Mary and Max — movie review
Posted on March 8, 2012 by Chris Nelson
The other night Kris and I watched the stop-motion animation picture, Mary and Max. I don’t have time to write a full review, but the picture, written and directed by Harvey Krumpet’s Adam Elliot, was something amazing. In a time where I have fallen asleep during more movies than I’ve completed (I’ll write an article later), Mary and Max held my attention throughout.
Mary and Max documents the years long pen-pal friendship between a nerdy 8 year-old little girl from Australia, and an 40 year-old adult male with Asberger’s syndrome in New York. Their exchange of letters explore topics, while usually focusing on chocolates and the odd characters they’ve encountered in their personal lives, serve to explore loftier concepts, from the inescapable nature of family, to the saving grace of friendship, to the presence or absence of God and fate, an onward through all the strange, ugly, and beautiful aspects of human nature.

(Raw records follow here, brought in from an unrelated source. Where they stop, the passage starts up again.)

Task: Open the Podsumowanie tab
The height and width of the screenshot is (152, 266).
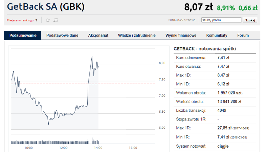Action: [23, 35]
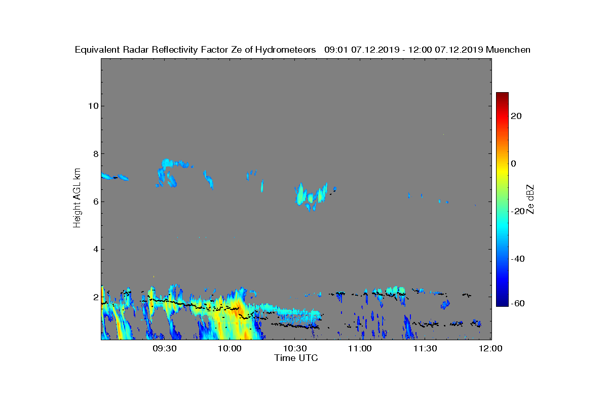Click the dark blue bottom of colorbar
This screenshot has height=405, width=608.
coord(502,303)
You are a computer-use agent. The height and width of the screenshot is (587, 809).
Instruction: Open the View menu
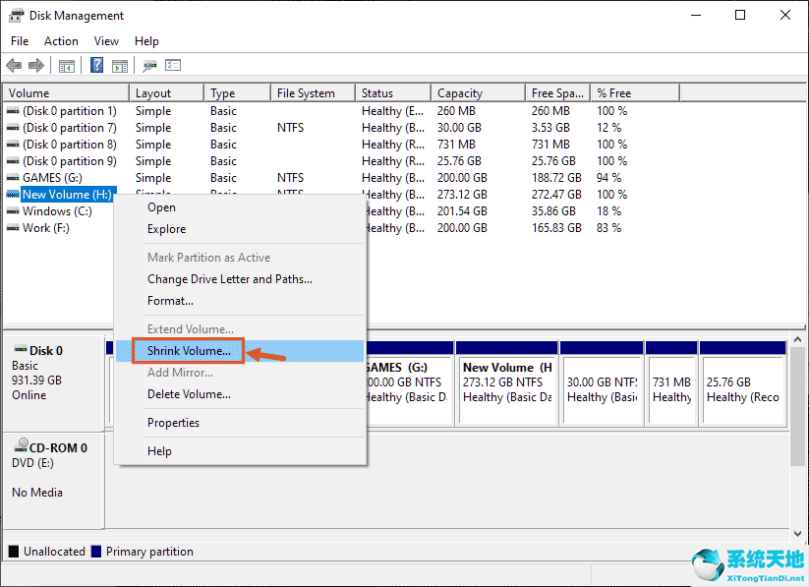[x=106, y=41]
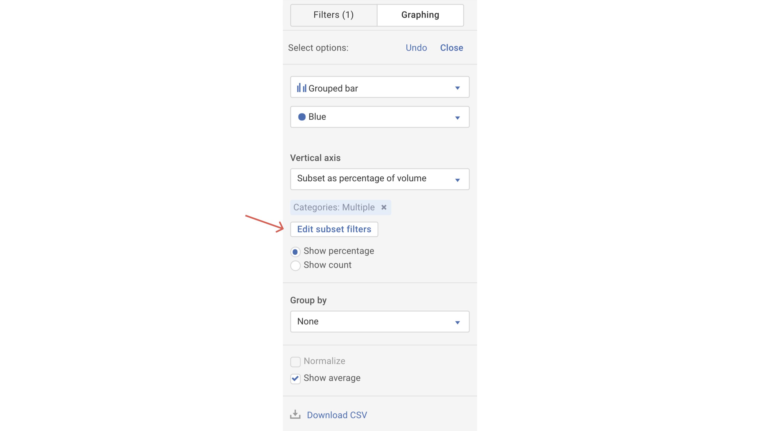Click the download tray icon

pos(295,414)
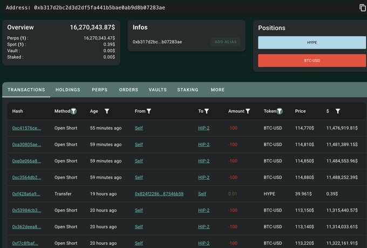Expand the More tab menu

(218, 90)
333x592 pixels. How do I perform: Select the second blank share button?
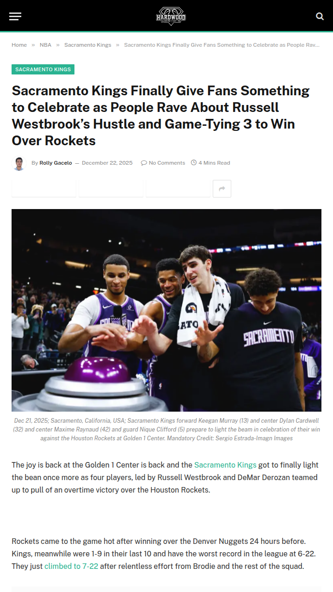pos(111,189)

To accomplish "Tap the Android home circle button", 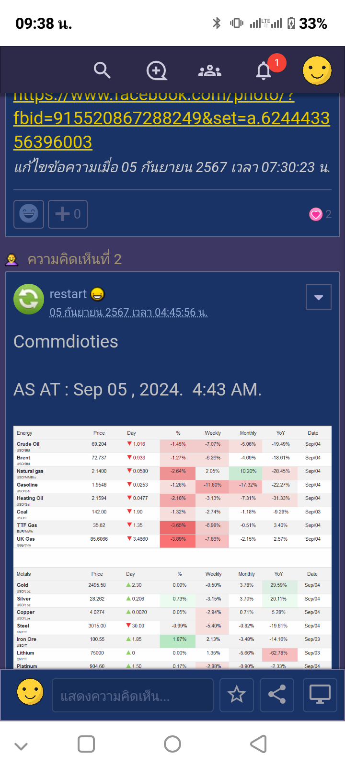I will tap(173, 744).
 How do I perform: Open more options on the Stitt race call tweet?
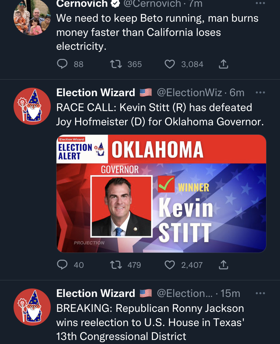(x=260, y=92)
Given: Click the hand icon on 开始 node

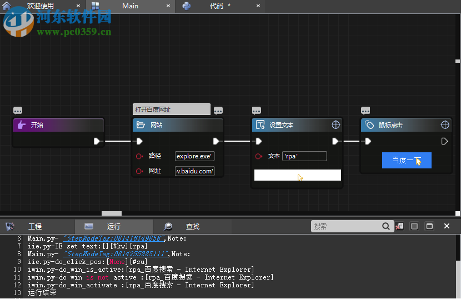Looking at the screenshot, I should (x=21, y=125).
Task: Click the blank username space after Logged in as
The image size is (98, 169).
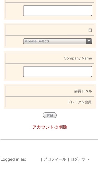Action: [33, 159]
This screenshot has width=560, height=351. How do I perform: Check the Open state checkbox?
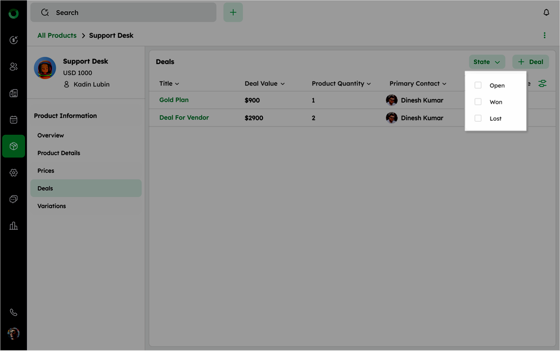point(478,85)
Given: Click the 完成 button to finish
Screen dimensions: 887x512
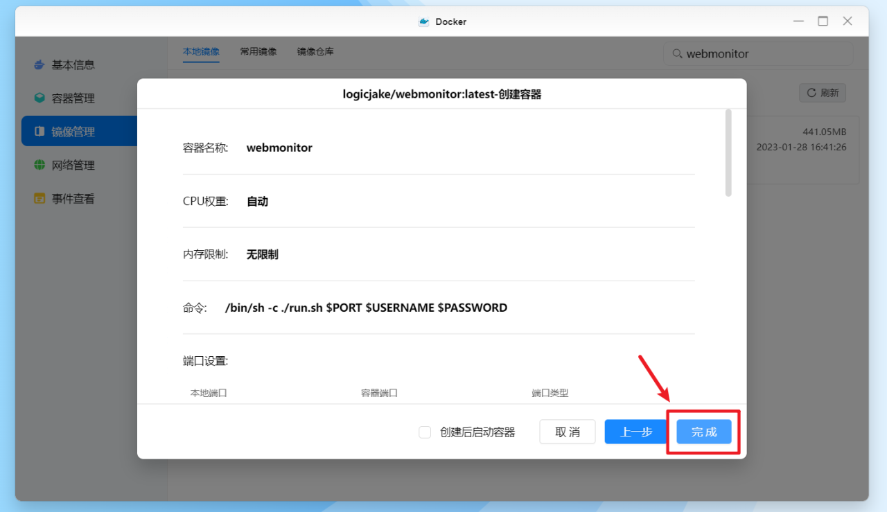Looking at the screenshot, I should coord(703,432).
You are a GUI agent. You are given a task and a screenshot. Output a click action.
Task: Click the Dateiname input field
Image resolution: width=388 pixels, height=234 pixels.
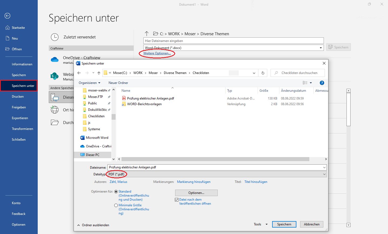tap(215, 167)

In addition to being amazingly stop-animated, Mary and Max has some decent star power. Toni Collette, Philip Seymour Hoffman, and Eric Bana all lend their voices to the project, and surprisingly all are completely unrecognizable in their speaking roles. This is actually quite wonderful, as you’re never pulled out of the magic of the story by any perception of star power, but simply left to delight at their amazing delivery.
I loved Mary and Max. It’s a beautiful, sad, darkly comedic tale, that is at once tragic and strangely heartwarming. It’s one little picture that deserves to be watched more than once. If you haven’t already, be sure to check it out.